-- WHAT IS EXPECTED --
Convert every line of the records below into a Markdown table with two columns, Row and Record line. Number the rows and leave out blank lines.
--- START OF SUPPLIED DATA ---
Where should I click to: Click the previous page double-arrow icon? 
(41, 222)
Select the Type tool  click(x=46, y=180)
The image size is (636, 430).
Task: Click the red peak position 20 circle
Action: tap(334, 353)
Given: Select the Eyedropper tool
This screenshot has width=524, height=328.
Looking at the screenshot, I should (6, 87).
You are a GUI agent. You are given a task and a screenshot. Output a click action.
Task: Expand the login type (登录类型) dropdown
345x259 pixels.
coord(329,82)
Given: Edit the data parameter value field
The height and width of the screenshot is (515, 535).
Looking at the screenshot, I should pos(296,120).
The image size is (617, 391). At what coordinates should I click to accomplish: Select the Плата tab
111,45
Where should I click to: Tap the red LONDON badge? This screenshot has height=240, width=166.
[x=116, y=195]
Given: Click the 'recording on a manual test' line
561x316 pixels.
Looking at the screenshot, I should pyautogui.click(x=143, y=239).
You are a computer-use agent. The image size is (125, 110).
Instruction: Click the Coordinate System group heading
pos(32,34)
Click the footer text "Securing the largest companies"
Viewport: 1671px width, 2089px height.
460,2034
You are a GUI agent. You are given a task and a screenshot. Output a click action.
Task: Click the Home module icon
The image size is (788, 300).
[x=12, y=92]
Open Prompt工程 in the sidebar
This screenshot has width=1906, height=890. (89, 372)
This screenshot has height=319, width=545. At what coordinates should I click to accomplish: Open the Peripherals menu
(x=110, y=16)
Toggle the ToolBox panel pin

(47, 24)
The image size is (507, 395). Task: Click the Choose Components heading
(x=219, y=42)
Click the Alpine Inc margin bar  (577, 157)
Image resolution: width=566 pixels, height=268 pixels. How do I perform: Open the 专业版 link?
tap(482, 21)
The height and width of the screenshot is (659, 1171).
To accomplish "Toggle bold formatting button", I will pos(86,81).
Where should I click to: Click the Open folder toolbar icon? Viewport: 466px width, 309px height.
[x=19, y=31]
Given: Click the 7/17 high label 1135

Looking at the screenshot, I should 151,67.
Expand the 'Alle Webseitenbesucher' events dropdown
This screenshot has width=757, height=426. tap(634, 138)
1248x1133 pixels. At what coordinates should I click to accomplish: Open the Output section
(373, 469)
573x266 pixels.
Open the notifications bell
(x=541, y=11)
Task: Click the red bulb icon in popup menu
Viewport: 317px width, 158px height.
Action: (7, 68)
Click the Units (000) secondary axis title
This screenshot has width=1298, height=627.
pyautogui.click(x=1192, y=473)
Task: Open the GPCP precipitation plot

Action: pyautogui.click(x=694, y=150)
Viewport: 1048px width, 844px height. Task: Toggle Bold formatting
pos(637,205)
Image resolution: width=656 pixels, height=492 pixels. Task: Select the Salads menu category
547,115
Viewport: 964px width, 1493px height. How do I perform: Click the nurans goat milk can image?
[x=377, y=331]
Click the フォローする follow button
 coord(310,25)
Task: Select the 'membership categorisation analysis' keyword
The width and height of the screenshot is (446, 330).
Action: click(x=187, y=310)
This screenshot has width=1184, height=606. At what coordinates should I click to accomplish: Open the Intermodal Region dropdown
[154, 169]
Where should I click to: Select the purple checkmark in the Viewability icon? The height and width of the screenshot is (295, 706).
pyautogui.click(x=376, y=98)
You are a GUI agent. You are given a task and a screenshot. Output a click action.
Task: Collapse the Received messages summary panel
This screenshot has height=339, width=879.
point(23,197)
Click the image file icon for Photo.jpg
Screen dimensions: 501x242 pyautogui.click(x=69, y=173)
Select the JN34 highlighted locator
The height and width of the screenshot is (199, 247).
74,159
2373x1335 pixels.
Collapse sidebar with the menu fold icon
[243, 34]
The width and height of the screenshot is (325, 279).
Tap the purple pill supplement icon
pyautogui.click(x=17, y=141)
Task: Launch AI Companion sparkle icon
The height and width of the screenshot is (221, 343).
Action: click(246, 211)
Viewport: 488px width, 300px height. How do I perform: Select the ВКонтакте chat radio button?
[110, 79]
--- END OF SUPPLIED DATA ---
-- FINAL RESULT --
| Row | Record line |
|---|---|
| 1 | Where should I click to: Click the previous page double-arrow icon?  |
| 2 | (41, 222) |
| 3 | Select the Type tool  click(x=46, y=180) |
| 4 | The image size is (636, 430). |
| 5 | Task: Click the red peak position 20 circle |
| 6 | Action: tap(334, 353) |
| 7 | Given: Select the Eyedropper tool |
| 8 | This screenshot has width=524, height=328. |
| 9 | Looking at the screenshot, I should (6, 87). |
| 10 | You are a GUI agent. You are given a task and a screenshot. Output a click action. |
| 11 | Task: Expand the login type (登录类型) dropdown |
| 12 | 345x259 pixels. |
| 13 | coord(329,82) |
| 14 | Given: Edit the data parameter value field |
| 15 | The height and width of the screenshot is (515, 535). |
| 16 | Looking at the screenshot, I should pos(296,120). |
| 17 | The image size is (617, 391). At what coordinates should I click to accomplish: Select the Плата tab |
| 18 | 111,45 |
| 19 | Where should I click to: Tap the red LONDON badge? This screenshot has height=240, width=166. |
| 20 | [x=116, y=195] |
| 21 | Given: Click the 'recording on a manual test' line |
| 22 | 561x316 pixels. |
| 23 | Looking at the screenshot, I should pyautogui.click(x=143, y=239). |
| 24 | You are a computer-use agent. The image size is (125, 110). |
| 25 | Instruction: Click the Coordinate System group heading |
| 26 | pos(32,34) |
| 27 | Click the footer text "Securing the largest companies" |
| 28 | Viewport: 1671px width, 2089px height. |
| 29 | 460,2034 |
| 30 | You are a GUI agent. You are given a task and a screenshot. Output a click action. |
| 31 | Task: Click the Home module icon |
| 32 | The image size is (788, 300). |
| 33 | [x=12, y=92] |
| 34 | Open Prompt工程 in the sidebar |
| 35 | This screenshot has width=1906, height=890. (89, 372) |
| 36 | This screenshot has height=319, width=545. At what coordinates should I click to accomplish: Open the Peripherals menu |
| 37 | (x=110, y=16) |
| 38 | Toggle the ToolBox panel pin |
| 39 | (47, 24) |
| 40 | The image size is (507, 395). Task: Click the Choose Components heading |
| 41 | (x=219, y=42) |
| 42 | Click the Alpine Inc margin bar  (577, 157) |
| 43 | Image resolution: width=566 pixels, height=268 pixels. How do I perform: Open the 专业版 link? |
| 44 | tap(482, 21) |
| 45 | The height and width of the screenshot is (659, 1171). |
| 46 | To accomplish "Toggle bold formatting button", I will pos(86,81). |
| 47 | Where should I click to: Click the Open folder toolbar icon? Viewport: 466px width, 309px height. |
| 48 | [x=19, y=31] |
| 49 | Given: Click the 7/17 high label 1135 |
| 50 | Looking at the screenshot, I should 151,67. |
| 51 | Expand the 'Alle Webseitenbesucher' events dropdown |
| 52 | This screenshot has width=757, height=426. tap(634, 138) |
| 53 | 1248x1133 pixels. At what coordinates should I click to accomplish: Open the Output section |
| 54 | (373, 469) |
| 55 | 573x266 pixels. |
| 56 | Open the notifications bell |
| 57 | (x=541, y=11) |
| 58 | Task: Click the red bulb icon in popup menu |
| 59 | Viewport: 317px width, 158px height. |
| 60 | Action: (7, 68) |
| 61 | Click the Units (000) secondary axis title |
| 62 | This screenshot has width=1298, height=627. |
| 63 | pyautogui.click(x=1192, y=473) |
| 64 | Task: Open the GPCP precipitation plot |
| 65 | Action: pyautogui.click(x=694, y=150) |
| 66 | Viewport: 1048px width, 844px height. Task: Toggle Bold formatting |
| 67 | pos(637,205) |
| 68 | Image resolution: width=656 pixels, height=492 pixels. Task: Select the Salads menu category |
| 69 | 547,115 |
| 70 | Viewport: 964px width, 1493px height. How do I perform: Click the nurans goat milk can image? |
| 71 | [x=377, y=331] |
| 72 | Click the フォローする follow button |
| 73 |  coord(310,25) |
| 74 | Task: Select the 'membership categorisation analysis' keyword |
| 75 | The width and height of the screenshot is (446, 330). |
| 76 | Action: click(x=187, y=310) |
| 77 | This screenshot has width=1184, height=606. At what coordinates should I click to accomplish: Open the Intermodal Region dropdown |
| 78 | [154, 169] |
| 79 | Where should I click to: Select the purple checkmark in the Viewability icon? The height and width of the screenshot is (295, 706). |
| 80 | pyautogui.click(x=376, y=98) |
| 81 | You are a GUI agent. You are given a task and a screenshot. Output a click action. |
| 82 | Task: Collapse the Received messages summary panel |
| 83 | This screenshot has height=339, width=879. |
| 84 | point(23,197) |
| 85 | Click the image file icon for Photo.jpg |
| 86 | Screen dimensions: 501x242 pyautogui.click(x=69, y=173) |
| 87 | Select the JN34 highlighted locator |
| 88 | The height and width of the screenshot is (199, 247). |
| 89 | 74,159 |
| 90 | 2373x1335 pixels. |
| 91 | Collapse sidebar with the menu fold icon |
| 92 | [243, 34] |
| 93 | The width and height of the screenshot is (325, 279). |
| 94 | Tap the purple pill supplement icon |
| 95 | pyautogui.click(x=17, y=141) |
| 96 | Task: Launch AI Companion sparkle icon |
| 97 | The height and width of the screenshot is (221, 343). |
| 98 | Action: click(246, 211) |
| 99 | Viewport: 488px width, 300px height. How do I perform: Select the ВКонтакте chat radio button? |
| 100 | [110, 79] |